La Ferrari ha iniziato il Mondiale di Formula 1 2026 con la sensazione di aver perso per strada un vantaggio che si era costruita da sola. Non per un errore di progetto, ma per un cambio regolamentare arrivato quando ormai intervenire sulla nuova power unit della SF-26 era praticamente impossibile. È questo il punto sollevato da Frederic Vasseur, che in un'intervista a The Race, alla vigilia del GP del Canada, ha criticato l'intervento della FIA sulle procedure di partenza introdotto a ridosso dell'inizio del campionato.

Si tratta infatti di uno degli aspetti più delicati della nuova F1, cioè la gestione delle partenze con le power unit 2026, senza MGU-H e con un equilibrio completamente diverso tra motore termico e parte elettrica.
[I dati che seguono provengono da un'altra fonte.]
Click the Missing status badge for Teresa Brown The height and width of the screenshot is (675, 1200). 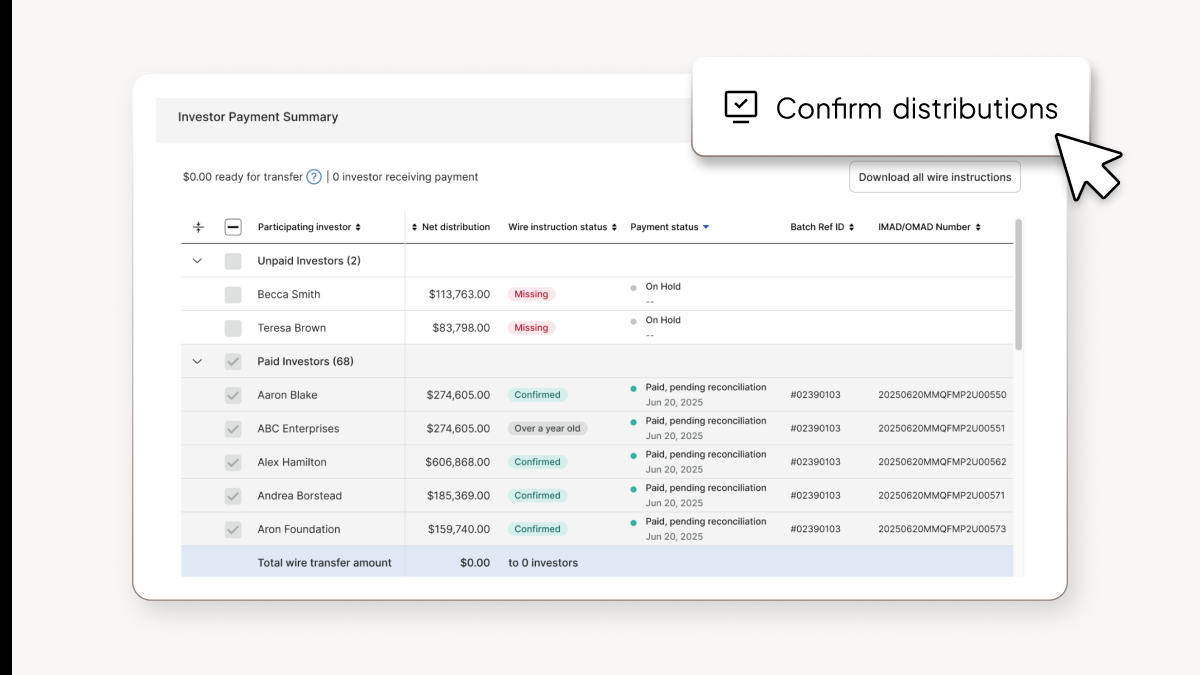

A Maranello, in fase di progettazione, si era scelta una strada precisa: montare un turbocompressore più piccolo, meno performante sul picco di potenza assoluta ma più rapido nella risposta. Una soluzione pensata anche per ridurre il turbo lag e rendere la macchina più efficace proprio allo spegnimento dei semafori. Perché la nuova regola sulle partenze ha penalizzato la Ferrari Secondo il team principal, il problema è che Ferrari aveva individuato in anticipo una criticità delle nuove power unit e aveva costruito parte del proprio progetto attorno a quella lettura. Con l'addio all'MGU-H, infatti, la risposta del turbo è tornata a essere un fattore molto più importante rispetto al recente passato. Avere un turbo più piccolo significava accettare un compromesso: meno margine in certe fasi di massima potenza, ma una macchina più pronta in partenza e in trazione.